- **Problem 1**
In the article below on forum shopping and database rights, who mainly collects the data in Football Live?
- **Problem 2**
Summarize the article on forum shopping and database rights in two sentences.
- **Problem 3**
Translate this sentence from the article on forum shopping and database rights into Spanish: "The defendants had claimed that the case should be heard in Germany, not the United Kingdom."

== Selected text

Is the EU a “Community”? Forum shopping and database rights

5 April 2011

Football Dataco and The Scottish Premier League are presently locked in litigation against Sportrader GmbH (a German company) and Sportrader AG (a Swiss company).  The claimants, amongst other things, assert database rights in Football Live, a compilation of data about football matches in progress, collected mainly by ex-professional footballers on a freelance basis at relevant matches (truly a case of combining business with pleasure!).  The defendants operate a service called “Sport Live Data” via betrader.com which provides live scores, results and other statistics, including UK football matches.  The claimants say that the defendants are taking their data from Football Live without permission.  This is denied.
 
In an interesting UK High Court decision by Justice Floyd handed down last week, the Court rejected the defendants’ jurisdictional challenge.  The defendants had claimed that the case should be heard in Germany, not the United Kingdom.  As the Court put it:  “On 23rd April 2010 the claimants commenced the present proceedings.  By way of retaliation and in an admittedly forum shopping exercise, on 14th July GmbH alone commenced proceedings against the claimants in the Landgericht, Gera claiming negative declarations that its activities did not infringe any intellectual property rights…“.
 
However, given that the Database Directive (96/9/EC) is commonly known as the “EU Database Directive”, how can this argument even have arisen?

====
== Dataset content

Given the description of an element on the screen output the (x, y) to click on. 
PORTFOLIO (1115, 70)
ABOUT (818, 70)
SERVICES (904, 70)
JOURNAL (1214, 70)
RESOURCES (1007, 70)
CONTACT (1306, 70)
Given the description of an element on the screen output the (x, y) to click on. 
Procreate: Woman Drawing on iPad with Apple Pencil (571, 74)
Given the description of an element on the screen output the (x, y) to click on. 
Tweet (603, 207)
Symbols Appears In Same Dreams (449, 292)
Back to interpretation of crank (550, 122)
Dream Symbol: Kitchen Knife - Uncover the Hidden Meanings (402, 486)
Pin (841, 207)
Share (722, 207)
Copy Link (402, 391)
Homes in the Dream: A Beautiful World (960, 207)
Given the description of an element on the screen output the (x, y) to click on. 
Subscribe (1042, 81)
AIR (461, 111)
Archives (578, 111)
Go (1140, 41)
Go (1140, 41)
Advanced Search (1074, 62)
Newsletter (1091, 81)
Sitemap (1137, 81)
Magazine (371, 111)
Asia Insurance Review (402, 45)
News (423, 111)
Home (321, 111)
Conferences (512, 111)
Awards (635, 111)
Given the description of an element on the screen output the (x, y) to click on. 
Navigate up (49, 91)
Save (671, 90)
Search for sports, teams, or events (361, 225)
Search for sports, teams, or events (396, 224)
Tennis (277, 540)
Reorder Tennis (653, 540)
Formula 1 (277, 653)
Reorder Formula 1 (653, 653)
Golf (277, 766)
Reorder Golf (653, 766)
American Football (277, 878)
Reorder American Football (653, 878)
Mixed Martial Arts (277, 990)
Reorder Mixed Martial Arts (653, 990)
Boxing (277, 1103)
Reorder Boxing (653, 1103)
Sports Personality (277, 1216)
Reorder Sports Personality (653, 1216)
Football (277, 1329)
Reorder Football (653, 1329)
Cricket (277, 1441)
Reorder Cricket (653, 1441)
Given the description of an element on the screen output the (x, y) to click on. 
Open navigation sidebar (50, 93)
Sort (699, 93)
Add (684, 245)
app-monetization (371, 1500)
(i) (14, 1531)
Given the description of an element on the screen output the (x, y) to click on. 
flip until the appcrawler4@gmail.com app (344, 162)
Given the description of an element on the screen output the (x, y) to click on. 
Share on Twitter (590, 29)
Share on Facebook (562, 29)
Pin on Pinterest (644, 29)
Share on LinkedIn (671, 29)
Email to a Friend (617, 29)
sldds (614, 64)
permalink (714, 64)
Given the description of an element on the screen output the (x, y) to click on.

====

- **Answer area 1**
Ex-professional footballers, working on a freelance basis at relevant matches.

- **Answer area 2**
Football Dataco and The Scottish Premier League are in litigation against Sportrader GmbH and Sportrader AG, asserting database rights in Football Live and claiming the defendants take its data without permission for their "Sport Live Data" service, which the defendants deny. In a UK High Court decision by Justice Floyd, the Court rejected the defendants' jurisdictional challenge, which claimed the case should be heard in Germany rather than the United Kingdom.

- **Answer area 3**
Los demandados habían sostenido que el caso debía juzgarse en Alemania, no en el Reino Unido.